◆ **BRIEF**
Please transcribe the data below in full. Omit any picture you find in it.

◆ **DATA SECTION**
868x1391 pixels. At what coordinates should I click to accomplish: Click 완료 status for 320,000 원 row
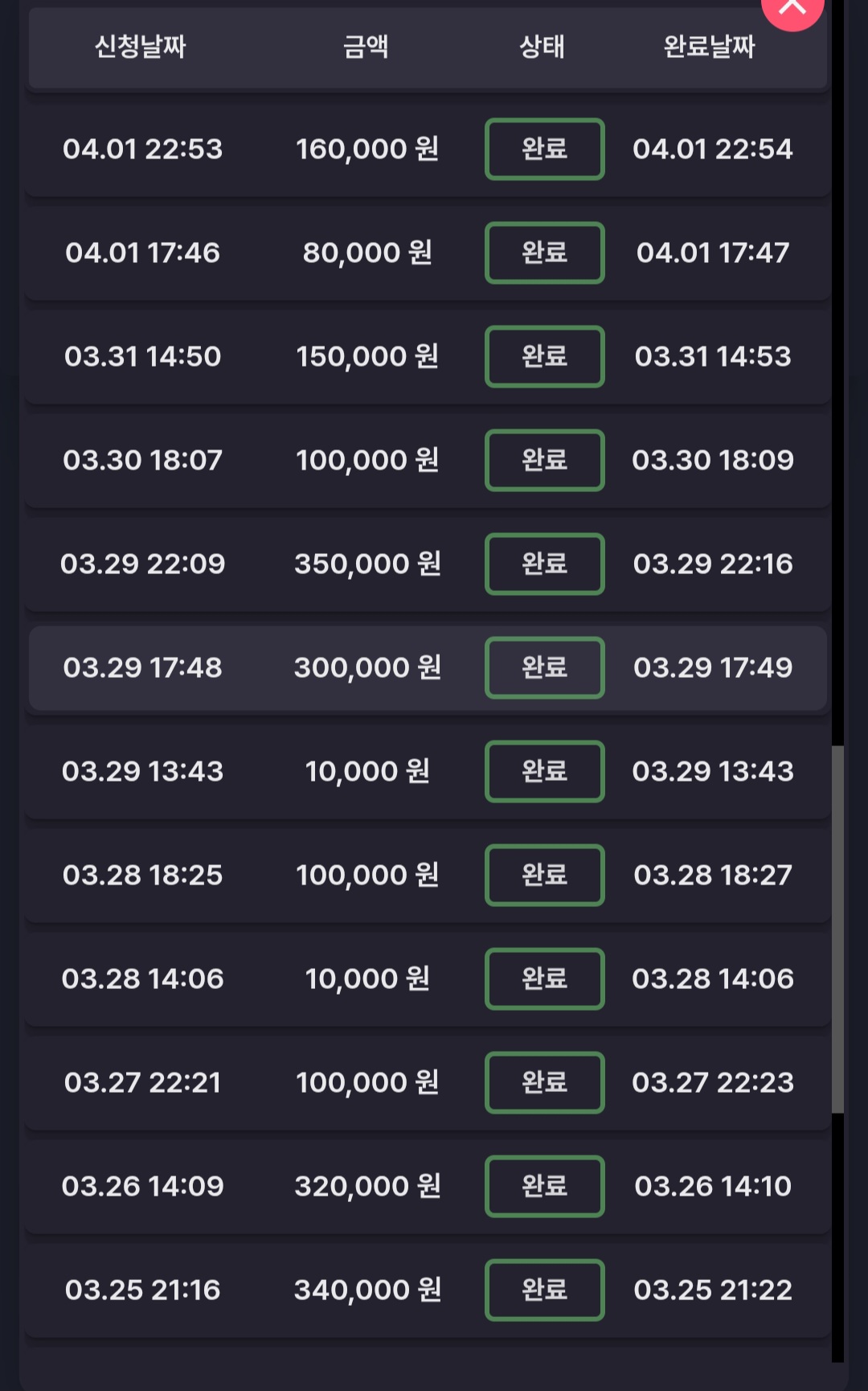pos(544,1186)
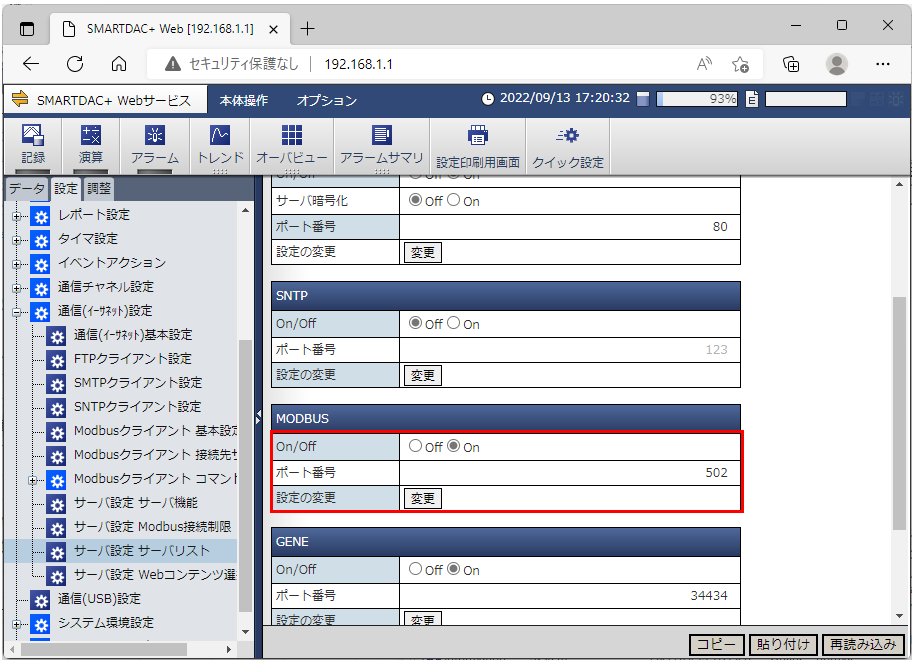Image resolution: width=916 pixels, height=664 pixels.
Task: Select On radio for SNTP
Action: pos(453,323)
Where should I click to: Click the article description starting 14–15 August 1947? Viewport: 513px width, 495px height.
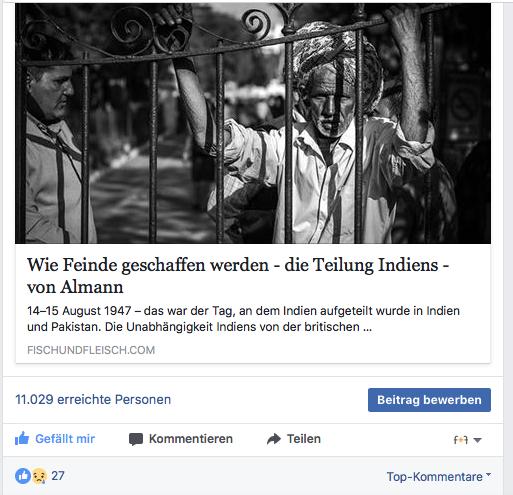click(243, 319)
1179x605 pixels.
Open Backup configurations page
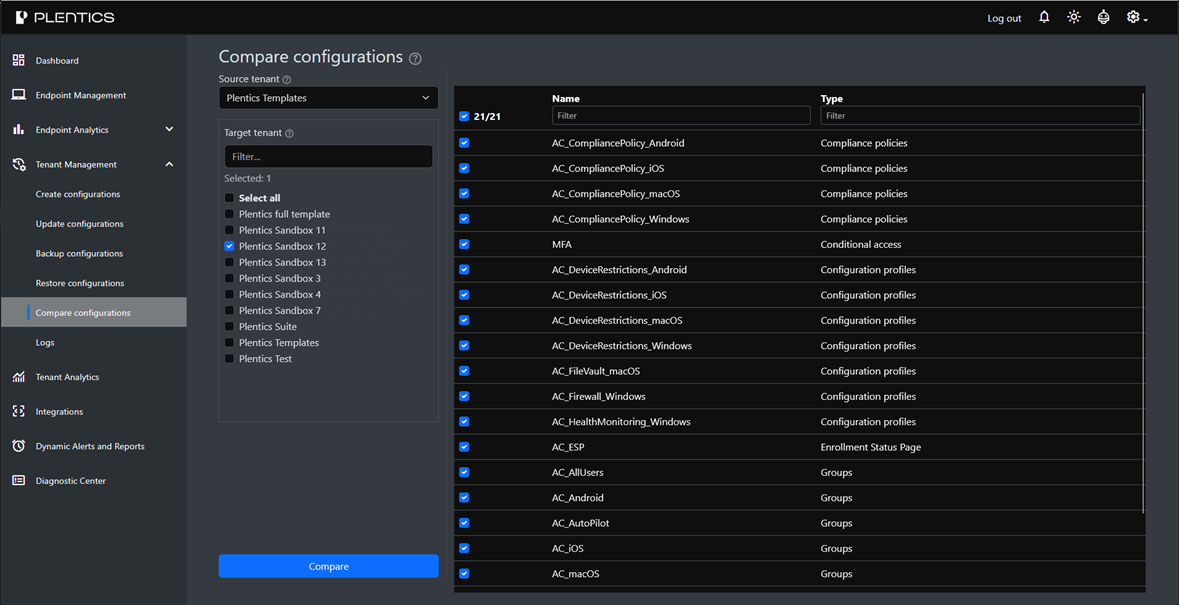click(79, 253)
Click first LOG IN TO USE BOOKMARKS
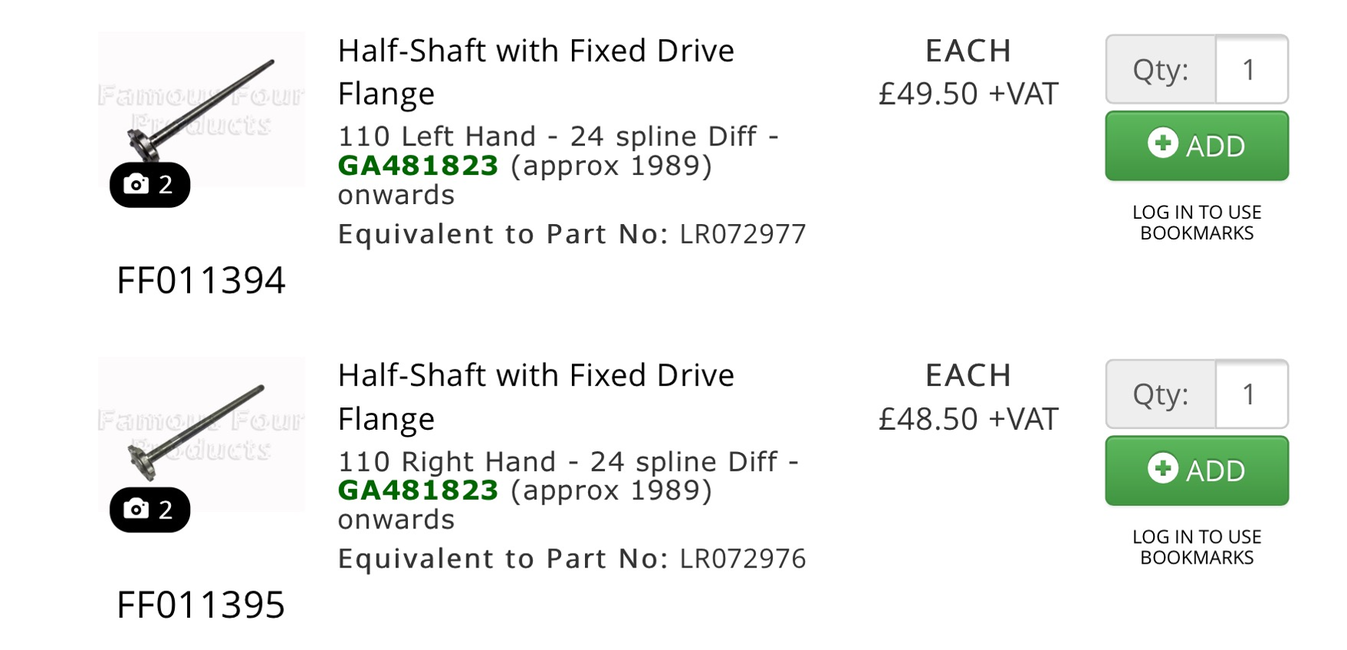The width and height of the screenshot is (1347, 650). (x=1197, y=223)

◆ **SOLUTION FOR THIS TASK**
868x1391 pixels. At what coordinates should I click to accomplish: Click 완료 status for 320,000 원 row
pos(544,1186)
Image resolution: width=916 pixels, height=664 pixels.
Task: Select On radio for SNTP
Action: pos(453,323)
Where should I click to: Click the article description starting 14–15 August 1947? Viewport: 513px width, 495px height.
click(243, 319)
1179x605 pixels.
Open Backup configurations page
click(79, 253)
Click first LOG IN TO USE BOOKMARKS
The width and height of the screenshot is (1347, 650). (x=1197, y=223)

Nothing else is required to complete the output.